The LeaseGrant method is a further encapsulation of the Grant method implemented by lessor.

func (a *applierV3backend) LeaseGrant(lc *pb.LeaseGrantRequest) (*pb.LeaseGrantResponse, error) {
    l, err := a.s.lessor.Grant(lease.LeaseID(lc.ID), lc.TTL)
    resp := &pb.LeaseGrantResponse{}
    if err == nil {
        resp.ID = int64(l.ID)
        resp.TTL = l.TTL()
        resp.Header = newHeader(a.s)
    }
    return resp, err
}
lessor adopt Grant Method will lease Package and store into your own leaseMap,And by lease Persist to boltdb. 
func (le *lessor) Grant(id LeaseID, ttl int64) (*Lease, error) {
    ......
    //Encapsulate lease
    l := &Lease{
        ID:      id,
        ttl:     ttl,
         //It is used to store the key bound by the lease and delete the key when the lease expires
        itemSet: make(map[LeaseItem]struct{}),
        revokec: make(chan struct{}),
    }
    ......
    //If it is a leader node, refresh the expiration time of the lead
    if le.isPrimary() {
        l.refresh(0)
    } else {
        //There is no expiration time for storing lease in the follower node
        l.forever()
    }
​
    le.leaseMap[id] = l
    //lease information persistence
    l.persistTo(le.b)
    //If it is a leader node, put the lease information into the minimum heap
    if le.isPrimary() {
        item := &LeaseWithTime{id: l.ID, time: l.expiry}
        le.leaseExpiredNotifier.RegisterOrUpdate(item)
        le.scheduleCheckpointIfNeeded(l)
    }
​
    return l, nil
}

binding

After the lease is created, you can create a data through the put instruction and bind it with the lease. During put, there will be a leaseID in the value field of put, which will coexist in boltDB. In this way, after etcd hangs, the corresponding relationship between lease and data can be restored according to persistent storage.

func (tw *storeTxnWrite) put(key, value []byte, leaseID lease.LeaseID) {
    ......
    kv := mvccpb.KeyValue{
        Key:            key,
        Value:          value,
        CreateRevision: c,
        ModRevision:    rev,
        Version:        ver,
        //Leave field
        Lease:          int64(leaseID),
    }
    //.... Persistence and other operations
    //attach operation
    if leaseID != lease.NoLease {
        if tw.s.le == nil {
            panic("no lessor to attach lease")
        }
        err = tw.s.le.Attach(leaseID, []lease.LeaseItem{{Key: string(key)}})
        if err != nil {
            panic("unexpected error from lease Attach")
        }
    }
    tw.trace.Step("attach lease to kv pair")
}

The Attach operation of lessor will bind lease and key and coexist in its own itemMap and itemSet of lease.

func (le *lessor) Attach(id LeaseID, items []LeaseItem) error {
    ......
    l := le.leaseMap[id]
    l.mu.Lock()
    for _, it := range items {
        //itemSet saved to lease
        l.itemSet[it] = struct{}{}
        //Save to itemMap of lessor
        le.itemMap[it] = id
    }
    l.mu.Unlock()
    return nil
}

Keep alive

The keepAlive method provided by the client is used for lease renewal.
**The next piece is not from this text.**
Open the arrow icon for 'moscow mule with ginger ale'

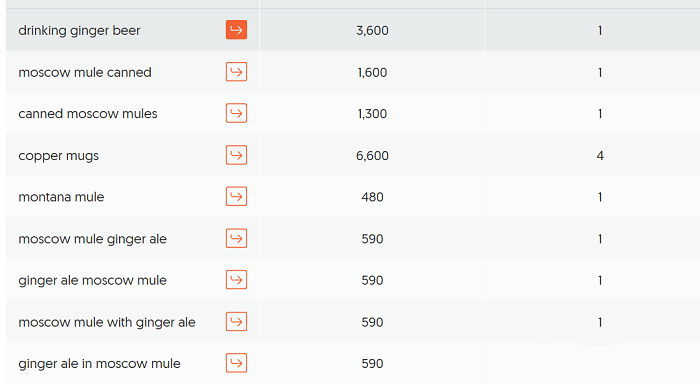tap(236, 322)
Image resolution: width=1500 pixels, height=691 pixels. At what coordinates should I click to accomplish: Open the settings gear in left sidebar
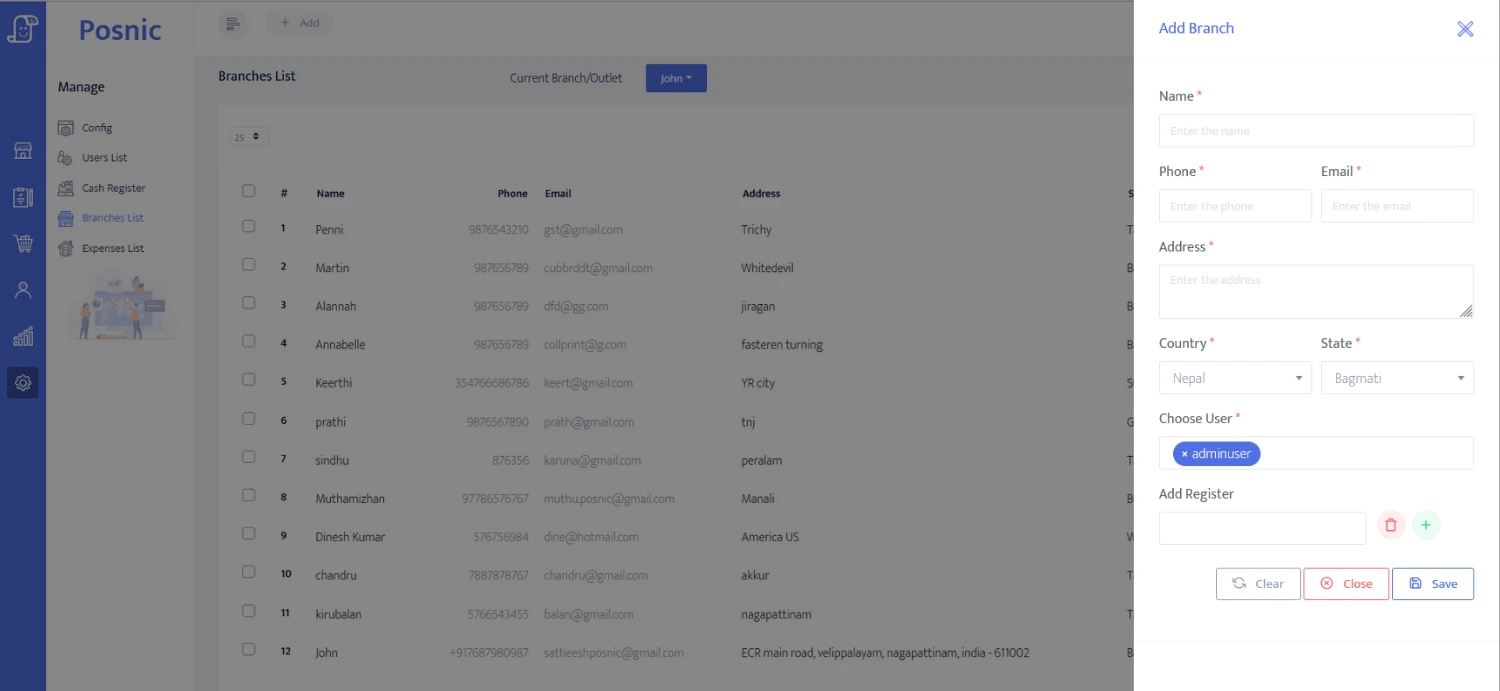click(23, 383)

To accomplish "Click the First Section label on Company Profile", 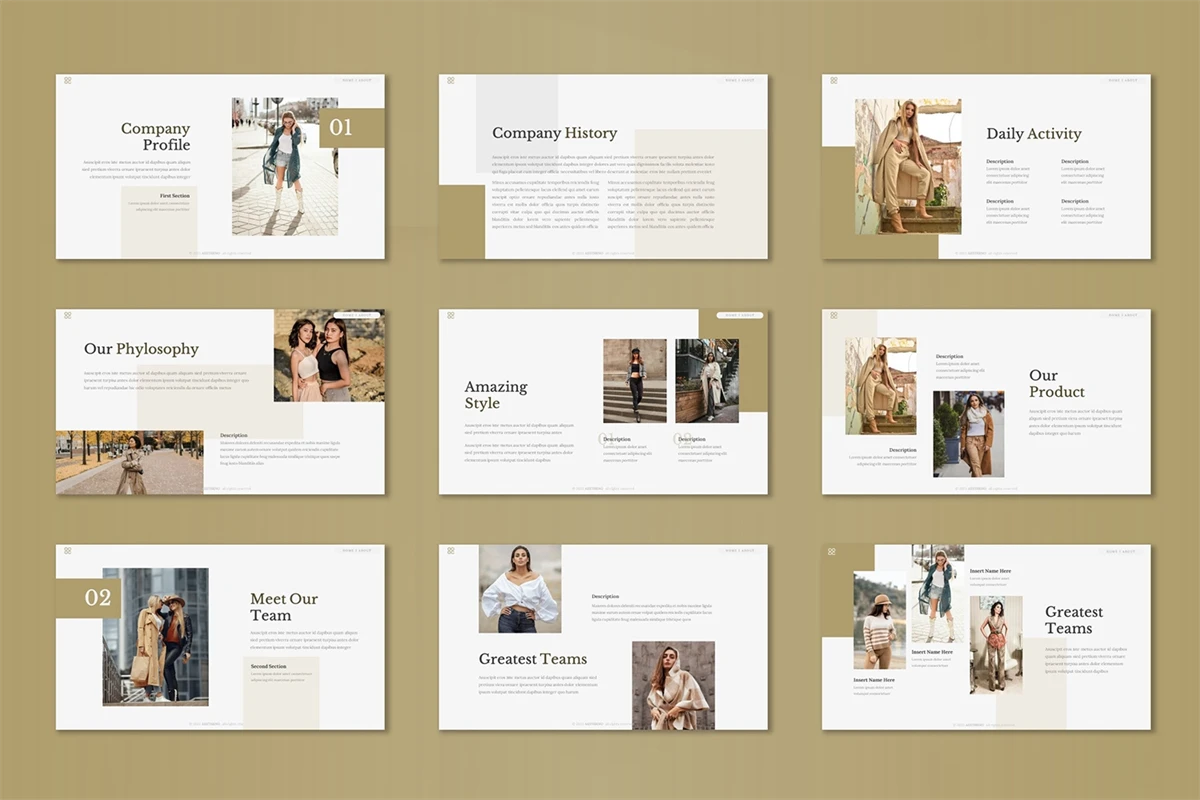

Each call will make the remaining time of lease return to the remaining time set during initialization. Because some inspections and maintenance of the lead node are maintained by the leader node, when we send a request to the follower, we will directly redirect the request to the leader node.

func (s *EtcdServer) LeaseRenew(ctx context.Context, id lease.LeaseID) (int64, error) {
    //Sending to the follower will return an ErrNotPrimary error
    ttl, err := s.lessor.Renew(id)
    if err == nil { // already requested to primary lessor(leader)
        return ttl, nil
    }
    ......
    for cctx.Err() == nil && err != nil {
        //Get leader node
        leader, lerr := s.waitLeader(cctx)
        if lerr != nil {
            return -1, lerr
        }
        for _, url := range leader.PeerURLs {
            lurl := url + leasehttp.LeasePrefix
             //Request the keepalive interface of the leader through the http interface
            ttl, err = leasehttp.RenewHTTP(cctx, id, lurl, s.peerRt)
            if err == nil || err == lease.ErrLeaseNotFound {
                return ttl, err
            }
        }
        time.Sleep(50 * time.Millisecond)
    }
    ......
    return -1, ErrCanceled
}

After arriving at the Leader node, the remaining time, expiration time and the lease in the minimum heap will be updated through Renew.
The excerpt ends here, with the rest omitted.